# CONSIGNE
Reproduisez fidèlement tout le passage de la critique du film de Kelly Reichardt, depuis « Scénario : Kelly » jusqu'à « vache du territoire. ».

# EXTRAIT DE PAGE
★ ★ ★
Une relation dyadique où le savoir-faire de l’un épousera la subtilité mercantile de l’autre (fabrication et vente de beignets, préparés au lait de vache, la première introduite sur le territoire « first cow »), où les deux seront animés par la même foi en un avenir plus lumineux, et par la conviction d’un bonheur partagé, ailleurs que dans cet  Oregon encore « sauvage », sa concrétisation  exige….de l’argent !

 Terre à la glèbe arrachée, terre sans cesse retournée, terre alma mater, terre sépulture.

 Le long métrage de Kelly Reichardt, en commençant par l’épilogue (la fin d’une « aventure »), obéit ainsi à une structure circulaire, et ce choix narratif est éloquent. En mettant en exergue un geste séculaire -retourner la terre,  cueillir ses fruits, rechercher ses mystères et ses richesses – puis en privilégiant la relation entre deux hommes « à la marge » porteurs du rêve américain (?)….revisité, la réalisatrice affiche une démarche politique assez originale: ainsi pour « écrire » l’histoire des USA celle de la conquête de l’ouest, son « western immobile » ou plutôt son anti western se lit et s’écoute comme une ode à l’amitié et à la nature (ce que renforcent la musique du guitariste folk William Tyler, et le leitmotiv musical à l’autoharpe). Ce qui n’exclut nullement l’avidité la rapacité l’individualisme forcené de certains…

 Lumière automnale, chuchotements et susurrements de la forêt, douceur des paroles de Cookie destinées à la vache qu’il trait au clair de lune en toute illégalité alors que son « comparse » fait le guet, gros plan sur cet œil qui n’a plus rien de bovin mais qui reflète un destin, cargo qui fend le fleuve -dans les deux sens à l’instar de la réalisatrice qui « remonte » le temps-, une attention portée aux gestes les plus élémentaires de survie (avec effet de zoom), un rythme assez lent, un format 4/3, on est loin des mythes fondateurs de l’Amérique et de ces fameux grands espaces, devenus dans l’imaginaire collectif interdépendants des « westerns » !!!!

Un film à ne pas rater.

Actuellement visible sur Mubi, il sortira en salles en octobre 2021

De Kelly Reichardt 2019 (USA) 

Avec John Magaro (Otis "Cookie" Figowitz), Orion Lee (King Lu), Toby Jones (le facteur en chef), Ewen Bremner (Lloyd), Scott Shepherd (le capitaine), Gary Farmer (Totillicum), Lily Gladstone (la femme du facteur en chef), Alia Shawkat (la femme avec le chien), Dylan Smith (Jack), Clayton Nemrow (Clyde), René Auberjonois

Scénario : Kelly Reichardt et Jonathan Raymond d’après son livre The Half-Life

Prix du Jury Deauville 2020
 Vers 1820, un cuisinier solitaire voyage vers l’Ouest, jusqu’à l’actuel Oregon. Il y rencontre un immigrant chinois également en quête de fortune. Les deux montent un dangereux commerce impliquant de voler le lait de la vache d’un propriétaire terrien : l’unique et première vache du territoire.
★ ★ ★
# DONNÉES CI-DESSOUS
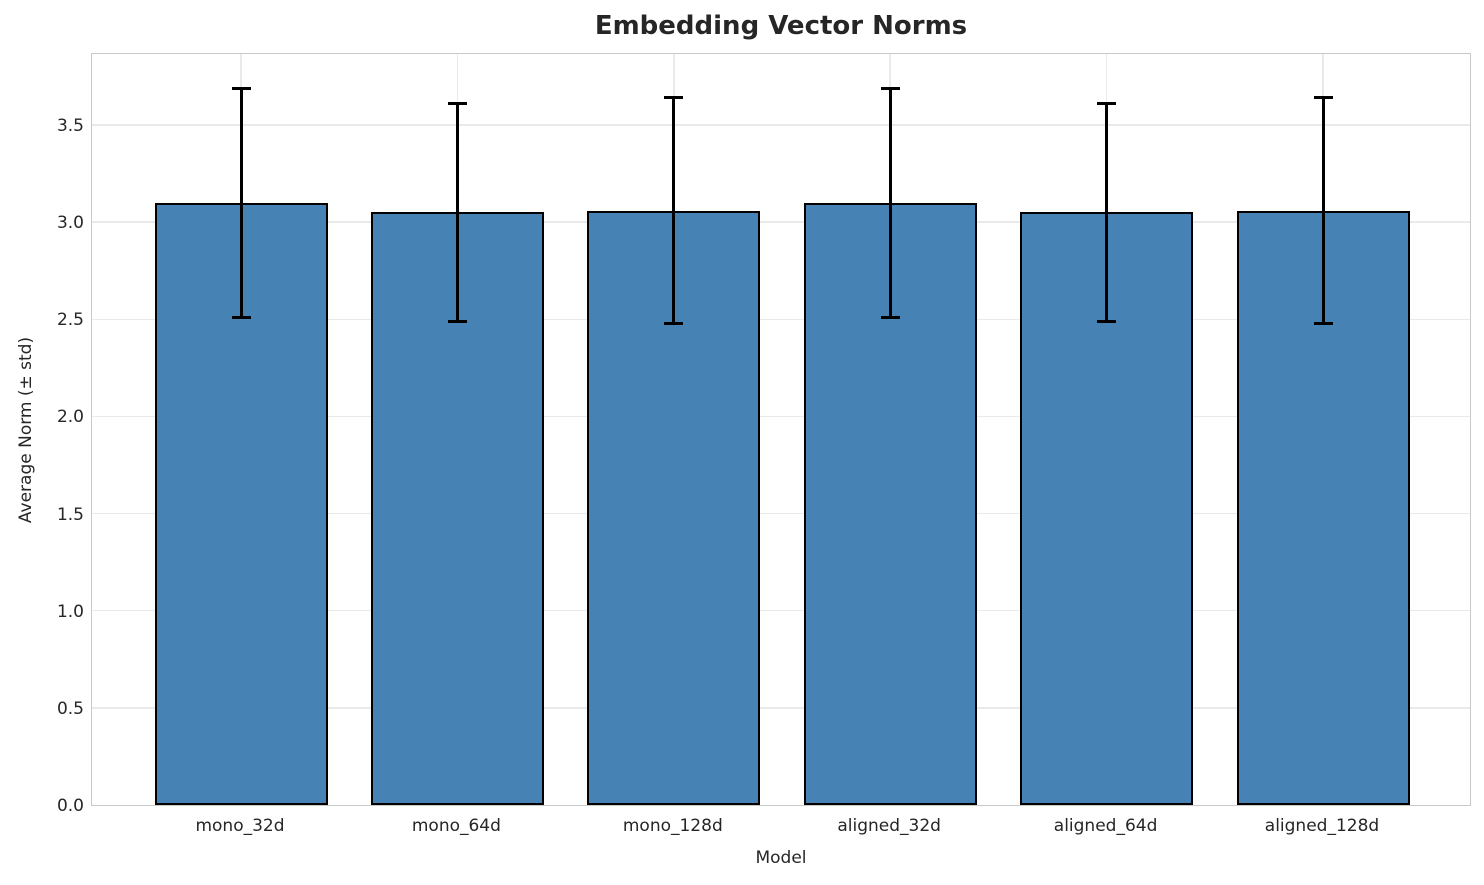 This screenshot has height=885, width=1484. Describe the element at coordinates (890, 317) in the screenshot. I see `error-cap-bottom-aligned_32d` at that location.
★ ★ ★
# RÉSULTAT CI-DESSOUS
Scénario : Kelly Reichardt et Jonathan Raymond d’après son livre The Half-Life

Prix du Jury Deauville 2020
 Vers 1820, un cuisinier solitaire voyage vers l’Ouest, jusqu’à l’actuel Oregon. Il y rencontre un immigrant chinois également en quête de fortune. Les deux montent un dangereux commerce impliquant de voler le lait de la vache d’un propriétaire terrien : l’unique et première vache du territoire.